BRIEF ▸
Reproduce all the entries exactly and keep the pictures out.

════

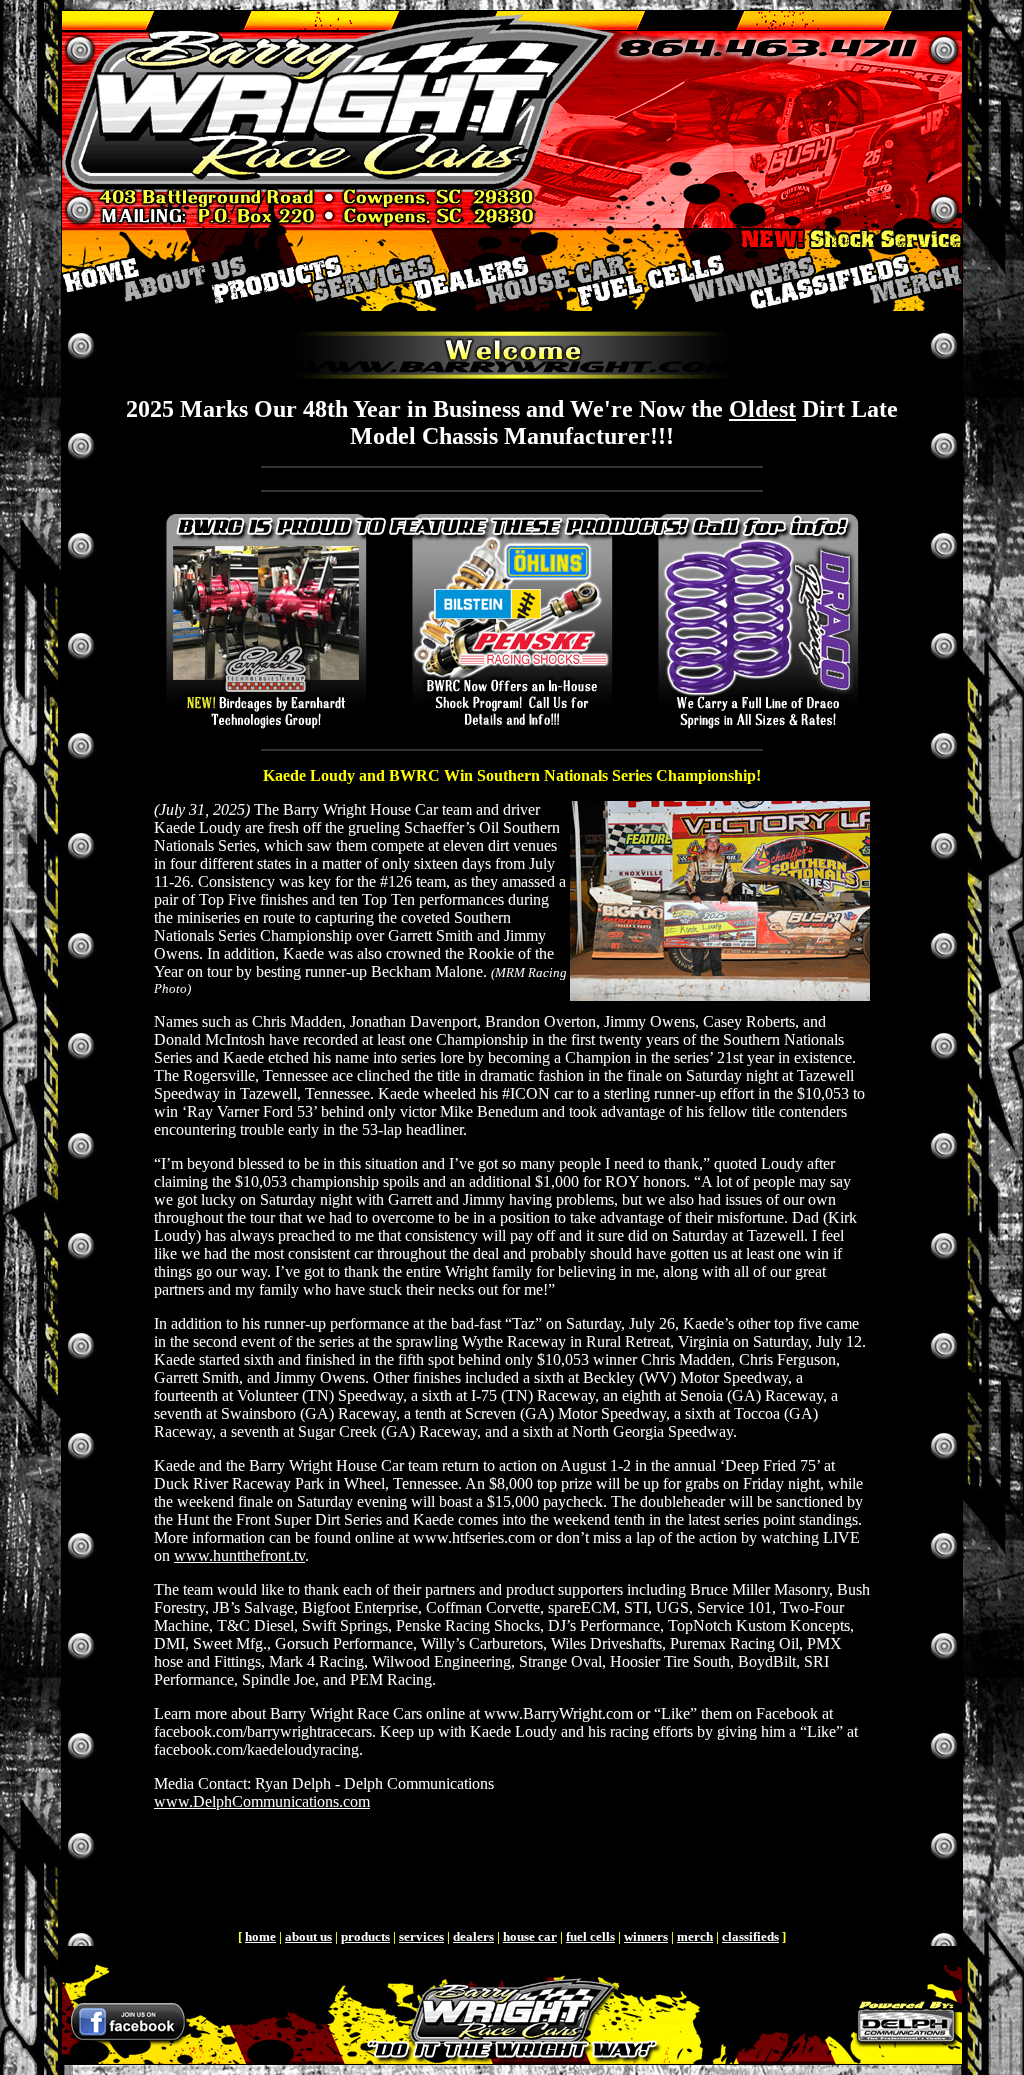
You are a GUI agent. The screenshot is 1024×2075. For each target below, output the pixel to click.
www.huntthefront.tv (239, 1555)
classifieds (750, 1936)
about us (308, 1936)
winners (646, 1936)
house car (530, 1936)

════

ANSWER SPACE ▸
You are a GUI agent. The screenshot is 1024×2075. For each target below, output the pixel to click.
www.huntthefront.tv (239, 1555)
classifieds (750, 1936)
about us (308, 1936)
winners (646, 1936)
house car (530, 1936)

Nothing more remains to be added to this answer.